TASK REQUIREMENTS: Could you print the data that follows exactly as given?

TASK DATA below:

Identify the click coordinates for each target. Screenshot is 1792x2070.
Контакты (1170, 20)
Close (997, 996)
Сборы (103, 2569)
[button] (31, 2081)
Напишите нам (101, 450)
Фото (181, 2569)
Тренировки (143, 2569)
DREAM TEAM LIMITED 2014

End of TASK DATA.

WRITTEN ANSWER:
Identify the click coordinates for each target. Screenshot is 1792x2070.
Контакты (1170, 20)
Close (997, 996)
Сборы (103, 2569)
[button] (31, 2081)
Напишите нам (101, 450)
Фото (181, 2569)
Тренировки (143, 2569)
DREAM TEAM LIMITED 2014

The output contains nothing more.